As America prepares to inaugurate its first African-American President, the Historical Record looks back at James Henry Harris, Raleigh’s first African-American politician.
James Henry Harris was born a slave in Granville County in 1830. There’s little information about Harris’ early life, but what is known is that he gained his freedom at the age of eighteen. By the end of the Civil War, Harris had received a formal education at Oberlin College, a teaching certificate from the New England Freedman’s Aid Society, served as a recruiter for the 28th Regiment of U.S. Colored Troops in Indiana, and traveled to Canada and Africa. He chose to return to North Carolina, the place of his enslavement, to serve as an educator and advocate of civil rights.
James Harris was a Wake County representative at the first Freedman’s Convention in the South. The year was 1865, and the place was Raleigh, in what would become the St. Paul A.M.E. Church on Edenton Street. In the same year, Harris was elected a state representative (by a committee of white men) at the State Convention.
Then in 1867, the Reconstruction Act gave African-American men the right to vote. At the North Carolina Constitutional Convention, January 14, 1868, for the first time in history, James H. Harris represented voting African-Americans in Raleigh.
During the Reconstruction era, Harris and his fellow African-American colleagues in the North Carolina General Assembly, Stewart Ellison, George W. Brodie and Moses Patterson, had a new world of opportunity open to them. Harris took hold of that opportunity, and became a Raleigh City Alderman, a state representative and state senator, director of the Freedman’s Savings and Trust Company (which was located on the corner of Hargett and Fayetteville Streets) and Vice President of the Union League. He also helped found the Negro branch of the North Carolina Institute for the Deaf, Dumb, and Blind, which was the first school for blind African-Americans in the U.S.
As a leader in the Union League, Harris was loyal to Abraham Lincoln and the Republican Party. In fact, Harris was a founding member of the North Carolina Republican Party in 1867, served as a delegate and spoke at several National Conventions. His land company developed the Oberlin community, where former slaves were able to own their first homes.
In the legislature, Harris was known as an eloquent orator, and dedicated his political life to reforms for the poor, laborers, women and orphans. After the Civil War when the state public school fund had been drained, he was one of the most outspoken representatives to urge the General Assembly to ratify a new education bill in 1869.
But all was not well with within the Republican Party of the South.

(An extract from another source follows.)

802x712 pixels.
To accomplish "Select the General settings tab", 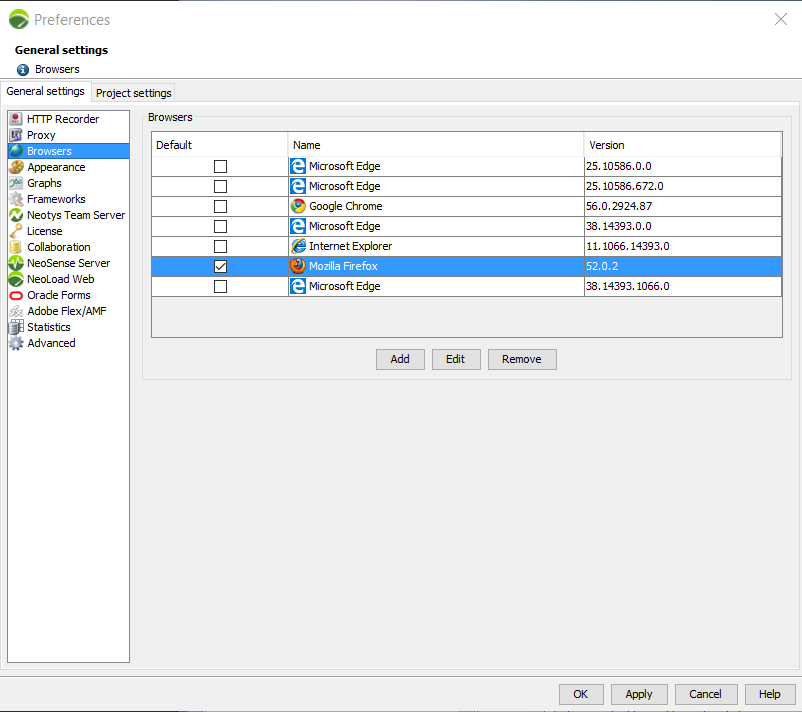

By 1874, racial schisms between black and white Republicans were tearing the party apart. Many new laws in the state aimed to take rights away from African-Americans that the national Reconstruction Act had granted. The southern backlash of Reconstruction was in full force. Some leaders of the Republican Party chose to produce a “lily white” ticket in order to gain votes while “red shirt” Democrats vowed to use scare tactics to keep blacks from voting.
In the midst of racial upheaval, James Harris’ wife, Bettie Miller Harris, died in 1876. In the same year, he relocated to Warren County and made an unsuccessful run for congress.
Harris was back in Raleigh by 1880 and the ever-loyal Republican that he was, he started the North Carolina Republican newspaper. He died in 1891 and is buried at Mount Hope Cemetery in Raleigh, the cemetery established in 1874 when all the allotted plots for blacks at the City Cemetery had been taken.
James Henry Harris’ legacy lives on in Raleigh, remembered on a state highway historical marker. But for a man of such immense talent, passion and accomplishment, it is surprising how little is left. No memoirs, no biography and perhaps not even an image from those nascent days of photography. It is possible that Harris’ legacy was snuffed out by the Reconstruction backlash, while former slaves continued to lose access to education, voting, and hope.